How to get off the Rich List
Being thrust into the limelight on the back of sudden or accumulated wealth creation can be a daunting and often painful experience for many people. Once you have made a Rich List, for instance, it is almost impossible to come off it. Many PRs and communication experts have tried speaking to The Sunday Times to persuade them to remove their clients from the list but few if any have succeeded. One of the main reasons for this is that a lot of the information they use to compile the Sunday Times is in publicly available company and corporate documentation. For the journalists that information is fair game.
They are harvesting your information
The use of publicly available information is on the increase in journalism, and one of the first ports of call for any reporter is online. Journalists no longer have the money or time to leave the office much these days because they have so much space to fill: social media, blogs, the newspaper’s website and of course the paper itself. So they have become experts at harvesting information online. This is one area where those who are preparing to suddenly come under media scrutiny because of their wealth can prepare for. It’s called being as 'digitally private' as possible and is something every large family business or soon to be high profile individual should be doing about this day in day out.
Your Ten Point Plan
Below are some of the key parts of our plan to maintain your digital privacy and manage your online profile so when your name does become prominent, you are prepared. It can keep you private from hostile journalists wanting to write about your personal life and wealth and also cyber hackers and criminals wanting to steal your private information.
Here are ten key points to be aware of in order to maximise your digital privacy and manage your online profile:
1. Know your digital footprint
We only know around 65% of what’s out there on the internet about us so knowing what others can see like journalists is crucial.
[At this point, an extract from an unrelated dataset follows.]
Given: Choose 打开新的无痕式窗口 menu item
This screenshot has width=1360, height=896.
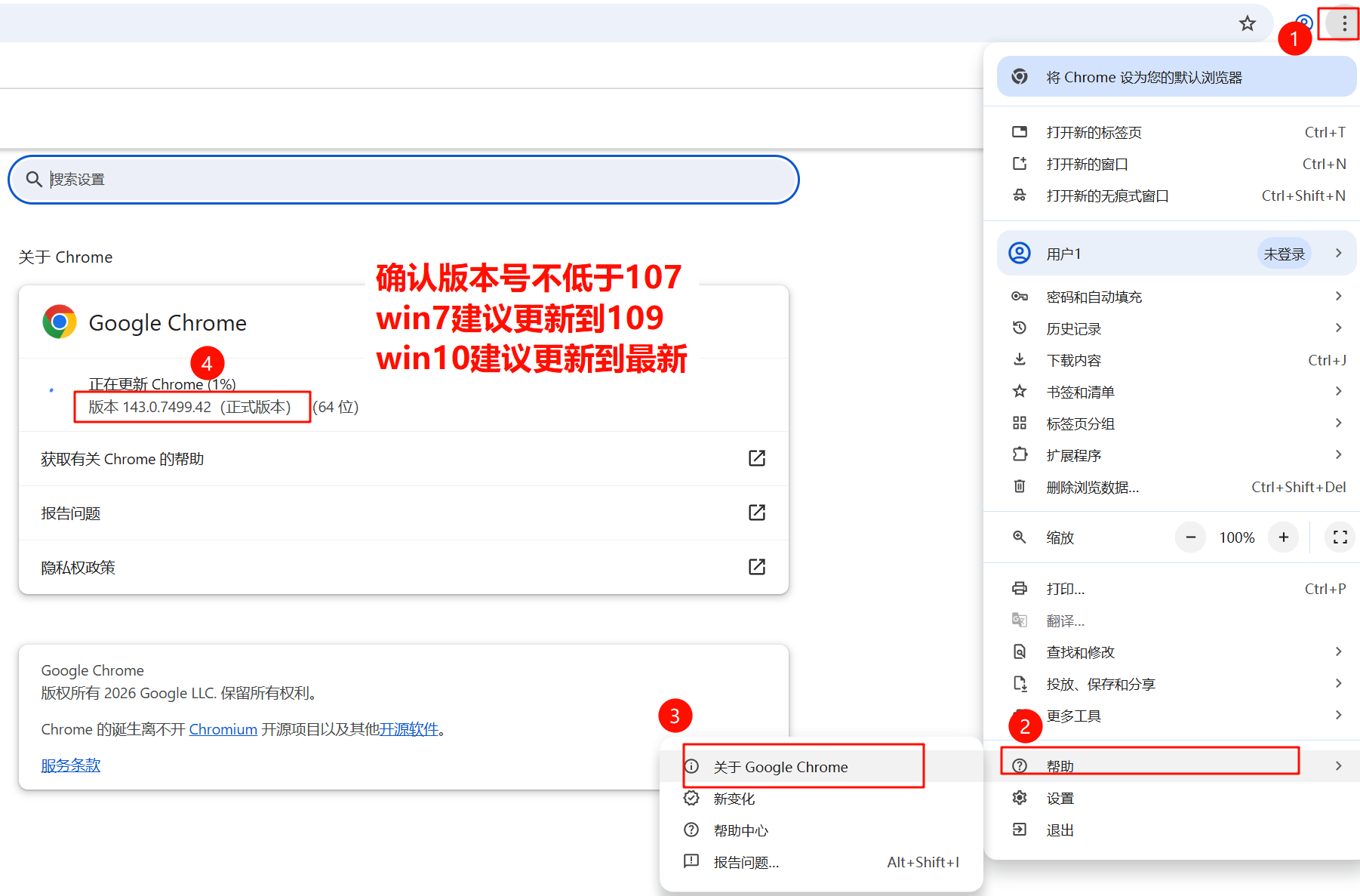Looking at the screenshot, I should coord(1107,196).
Every individual and family leave a ‘digital footprint’, an ever-expanding trail of publicly available information on the web, whether posted deliberately or leaked unintentionally. If you know what’s online by commissioning a professional reputation audit on you and your family, you can reduce your footprint via a number of methods.
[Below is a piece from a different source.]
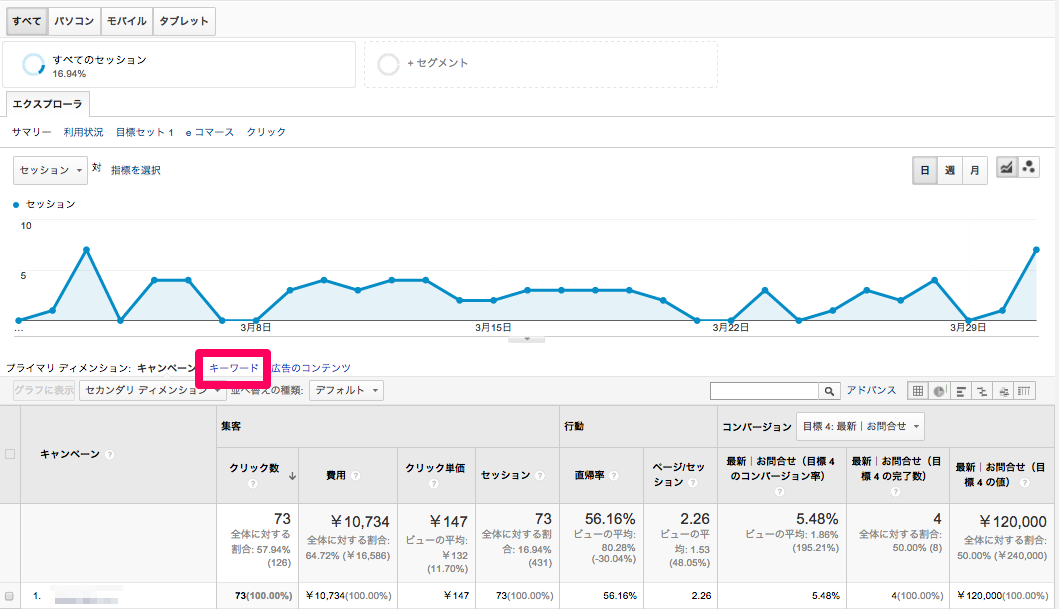Open the 目標 4 conversion goal dropdown
The image size is (1059, 609).
860,427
2. Beware of social engineering
Never advertise your email address online. Not only are staff email addresses available on websites, but their movements and business plans can be gleaned from blogs, news stories and social media. This helps the media find valuable information and fraudsters to create believable phishing emails which people click on allowing the criminals into the IT system. Research has shown that some attackers can ‘sit’ in a system harvesting information for 90 days without being caught.
3. Lock down all internet domains which have your name in
Register as many domains as possible with your family name in to avoid reputational or security-related attacks. Criminals often blackmail families having registered a domain threatening to blacken their names on the internet if they don’t pay up. Activist groups often launch campaigns against families using this method.
4. Own your search engine profile
Search engines are the first port of call in a cursory search or due diligence as a result of the way their algorithms rank content at will. Legacy, irrelevant and sometimes damaging entries can often outrank more positive, contemporary news. It is crucial to manage your online profile by using a specialist consultancy. If you don’t own your profile, negative news will naturally rise to the top of your profile.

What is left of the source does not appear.